Text segment ->
• • • •

Just note that not all mares wax... mine never do (although it's more uncommon to wax in minis than it is to actually wax)


----------



## equus717 (Aug 20, 2009)

Hey Skittle have you had your vet out to look at Storm yet? Storm is a great name. My oldest boy Robbie named a cat at the barn today. The cats name was storm but Robbie said he didn't like it so I asked him what he wanted to name him and he said to name him Boots. I like that name. Robbie and Bret are excited about PT's baby because they get to help with the naming of this baby.


----------



## skittle1120 (Oct 24, 2009)

No, I haven't found a vet I like... There is one local that says she'll come look at her, but she bathed my boyfriend in Rabies vaccine when we took my dogs and cat in for their shots, so there's no way I want her anywere near my horses.... Besides that, Justin will be mad if he found out I had her out here... 

Finding a good vet is the worst thing about living as far from a major city as we do... There's a few around here, but ones almost better off to not call them cause they just overcharge you to do something you could have done yourself... That's why I've figured out how to do a lot of the vet care myself...


----------



## CheyAut (Nov 26, 2008)

skittle1120 said:


> but she bathed my boyfriend in Rabies vaccine when we took my dogs and cat in for their shots, so there's no way I want her anywere near my horses....


She did what?


----------



## skittle1120 (Oct 24, 2009)

CheyAut said:


> She did what?


She was so busy b*itchin at me because my Aussie was a couple days overdue for his vaccine that she wasn't paying attention to what she was doing and put the needle back out through the skin on my beagles leg and instead of the vac goin into the dog, it shot all over my boyfriends shirt... Then the stupid twit didn't even apologize, and tried to blame me for it, while I was standing in the corner holding the cat...

Needless to say, I was NOT pleased... My animals will go without vaccines before they go back there... Fortunatly there is a good small animal vet not far away and one that's quite a bit further away that I can get vacs for the horses from and give them myself...


----------



## kevinshorses (Aug 15, 2009)

I have a few mares that I breed every year and I leave them out on mmountain pasture untill they foal. I have had mares at home to foal but horses rarely have the same problems as cattle do. You can just about bet that the closer you watch her the more likely she will foal while you are at the store getting a pop or eating dinner. Another way to tell if a horse is getting close is to look at the vulva. When it gets big and loose looking then the time is near but this varies to particularly with maiden mares.


----------



## CheyAut (Nov 26, 2008)

Wow! I agree, not a nice vet to deal with then!


----------



## skittle1120 (Oct 24, 2009)

Yeah, I won't be dealing with that vet again. I do need to find out what shots Storm needs before she foals so I can get her up to date... 

Storm had a little bit of a runny nose and watery eyes, but they've cleared up and she's looking very good now...


----------



## equus717 (Aug 20, 2009)

Have you gotten the book that I told you about? That book will give you the vaccines and when they need to be given to her. I will only have one mare giving birth next year my gray mare named PT.

• • • •

Instructions ->
1. List the usernames of everyone who posts in the forum thread, each name given once.
2. Repeat the part of the forum thread starting at "No, I haven't" and ending at "vet care myself...".
The data has no connection to the forum thread.

Data shown ->
• • • •

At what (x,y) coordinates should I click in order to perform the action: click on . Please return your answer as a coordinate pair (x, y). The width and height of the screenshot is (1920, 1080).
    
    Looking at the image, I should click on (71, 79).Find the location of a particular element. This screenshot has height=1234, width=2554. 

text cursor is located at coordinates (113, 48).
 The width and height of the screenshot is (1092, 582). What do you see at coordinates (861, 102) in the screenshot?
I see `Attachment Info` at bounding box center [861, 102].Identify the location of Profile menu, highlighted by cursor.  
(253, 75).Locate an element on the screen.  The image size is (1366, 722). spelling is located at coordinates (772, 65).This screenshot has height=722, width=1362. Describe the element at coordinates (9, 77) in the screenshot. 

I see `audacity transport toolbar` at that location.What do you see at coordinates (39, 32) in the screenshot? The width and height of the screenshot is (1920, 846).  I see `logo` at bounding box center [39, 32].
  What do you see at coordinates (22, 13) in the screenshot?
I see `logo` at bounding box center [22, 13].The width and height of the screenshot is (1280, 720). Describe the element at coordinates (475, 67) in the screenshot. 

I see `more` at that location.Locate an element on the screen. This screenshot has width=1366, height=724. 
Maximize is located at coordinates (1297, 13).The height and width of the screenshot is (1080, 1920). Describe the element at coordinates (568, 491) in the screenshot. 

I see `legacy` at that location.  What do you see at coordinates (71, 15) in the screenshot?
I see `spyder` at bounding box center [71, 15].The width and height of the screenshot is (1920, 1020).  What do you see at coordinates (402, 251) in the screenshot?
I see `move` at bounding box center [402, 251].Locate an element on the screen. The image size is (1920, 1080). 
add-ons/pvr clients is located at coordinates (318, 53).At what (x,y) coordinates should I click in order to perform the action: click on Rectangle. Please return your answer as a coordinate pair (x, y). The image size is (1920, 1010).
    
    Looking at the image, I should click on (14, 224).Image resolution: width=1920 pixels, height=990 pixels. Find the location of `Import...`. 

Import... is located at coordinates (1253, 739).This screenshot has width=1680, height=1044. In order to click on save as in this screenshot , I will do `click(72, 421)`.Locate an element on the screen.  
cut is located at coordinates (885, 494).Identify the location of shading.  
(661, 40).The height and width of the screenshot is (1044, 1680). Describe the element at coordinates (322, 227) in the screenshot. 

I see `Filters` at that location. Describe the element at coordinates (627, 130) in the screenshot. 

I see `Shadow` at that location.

• • • •

Answers to this exercise ->
1. equus717, skittle1120, CheyAut, kevinshorses

2.
No, I haven't found a vet I like... There is one local that says she'll come look at her, but she bathed my boyfriend in Rabies vaccine when we took my dogs and cat in for their shots, so there's no way I want her anywere near my horses.... Besides that, Justin will be mad if he found out I had her out here... 

Finding a good vet is the worst thing about living as far from a major city as we do... There's a few around here, but ones almost better off to not call them cause they just overcharge you to do something you could have done yourself... That's why I've figured out how to do a lot of the vet care myself...